In May 2025, Axios reported that Marco Rubio, the acting national security advisor, had named Baker the deputy national security advisor alongside Robert Gabriel Jr. as part of a restructuring effort. Alexander Gray, the chief of staff to the National Security Council in Trump's first term, described Baker as a "foreign policy intellectual" and Gabriel as a "practical operator." Baker was among several officials who observed the United States strikes on Iranian nuclear sites. He was involved in planning the United States attacks in Yemen, the United States's response to the India–Pakistan conflict, and the composition of the Trump administration's National Security Strategy.

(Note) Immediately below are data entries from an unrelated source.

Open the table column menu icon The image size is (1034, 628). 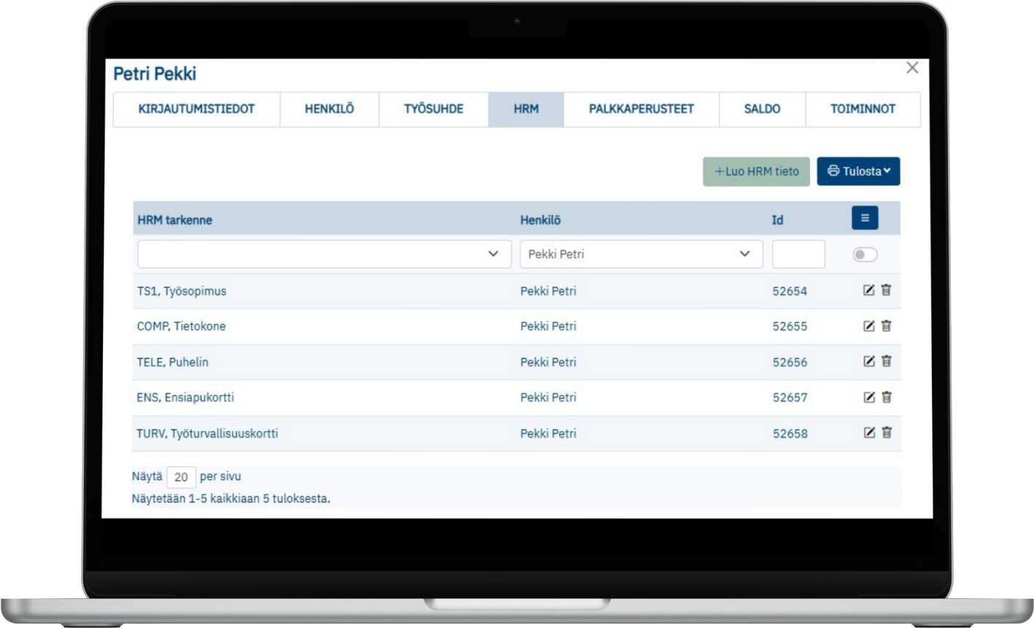865,218
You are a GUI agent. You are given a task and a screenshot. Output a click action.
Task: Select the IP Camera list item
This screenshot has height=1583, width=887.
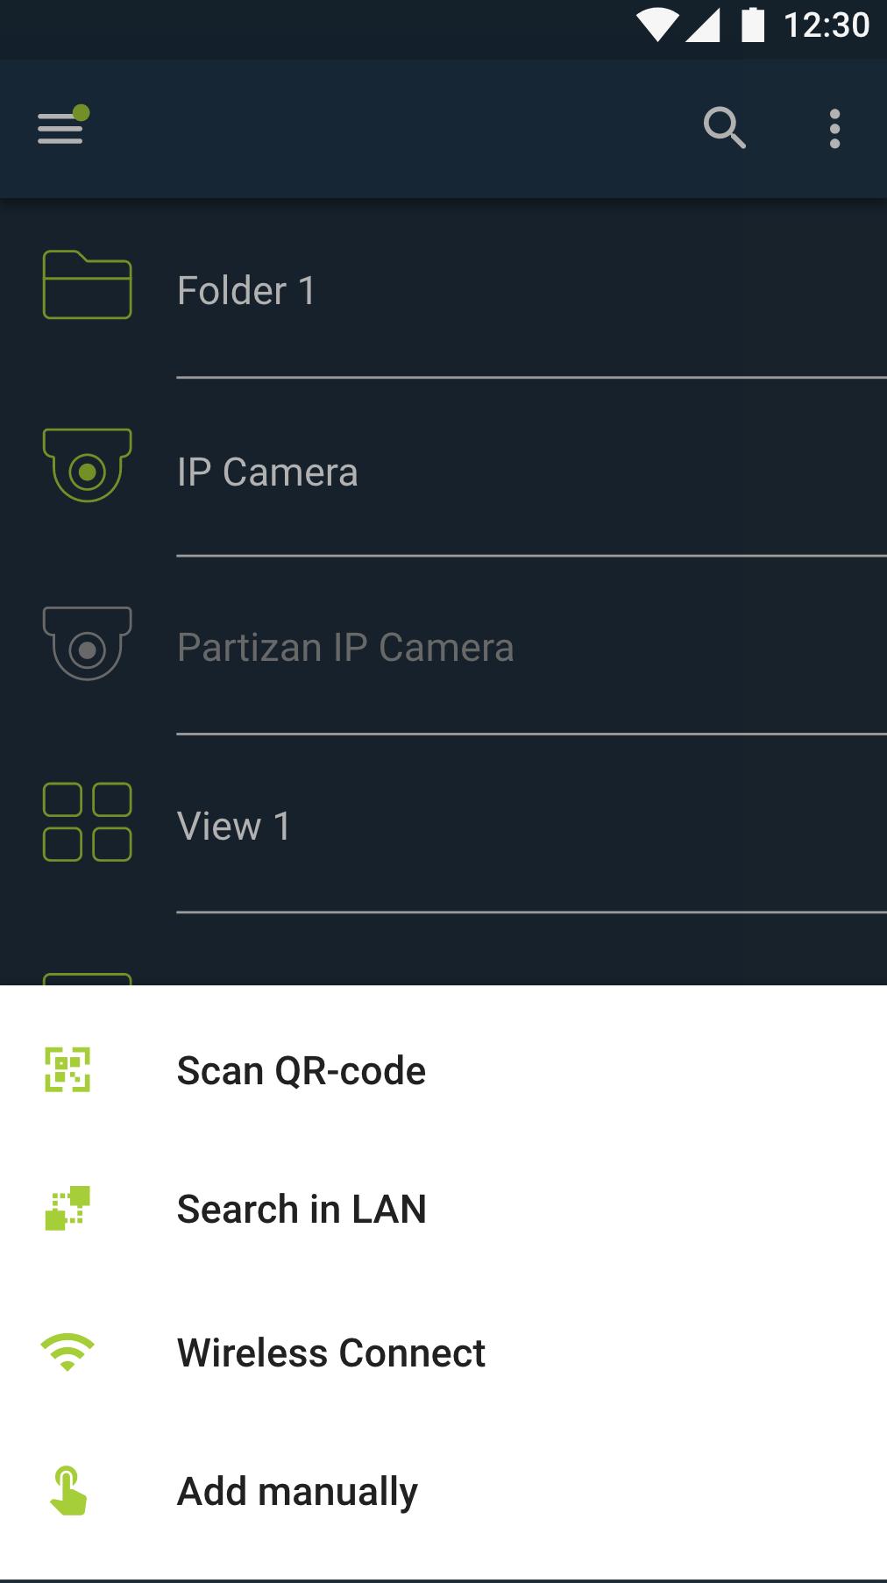(267, 472)
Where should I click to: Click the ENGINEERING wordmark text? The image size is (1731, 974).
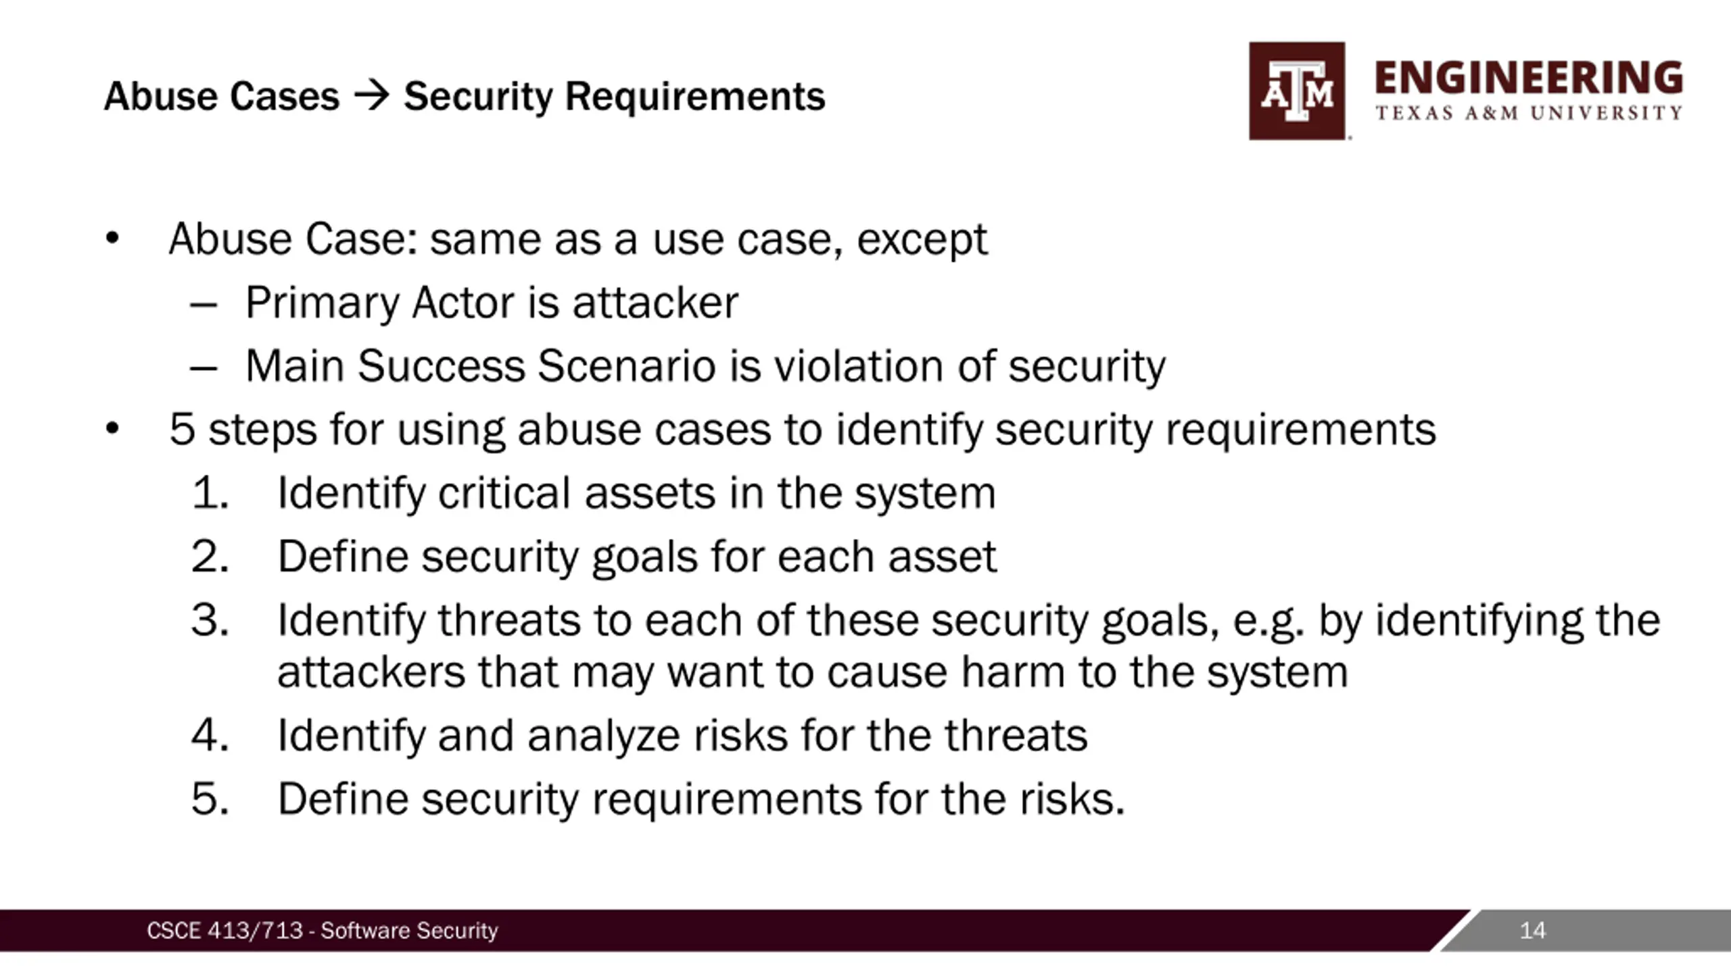(1529, 78)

In August 2026, Axios reported that Baker was set to leave his position as the deputy national security advisor.

==Views==
In his doctoral dissertation, Baker argued that the liberal international order depended on "certain shared social commitments" on sovereignty and use of force. His arguments were later espoused by JD Vance in his speech before the Munich Security Conference, which associated the weakening of security agreements between the United States and Europe with Europe's apparent censorship of conservative policies.

In his tenure as a Foreign Service officer, Baker developed the view that the foreign policy of the United States was being improperly applied abroad and harmed working-class Americans domestically. According to Politico, he is opposed to unnecessary foreign policy engagements by the United States, and that he sought a resolution to the Russo-Ukrainian war without being anti-Ukraine. A European official told Politico that Baker "seems to overestimate Russia's strength and influence."

==Books==
In 2011, Baker published Constructing a Post-war Order: The Rise of US Hegemony and the Origins of the Cold War, a book based on his doctoral dissertation.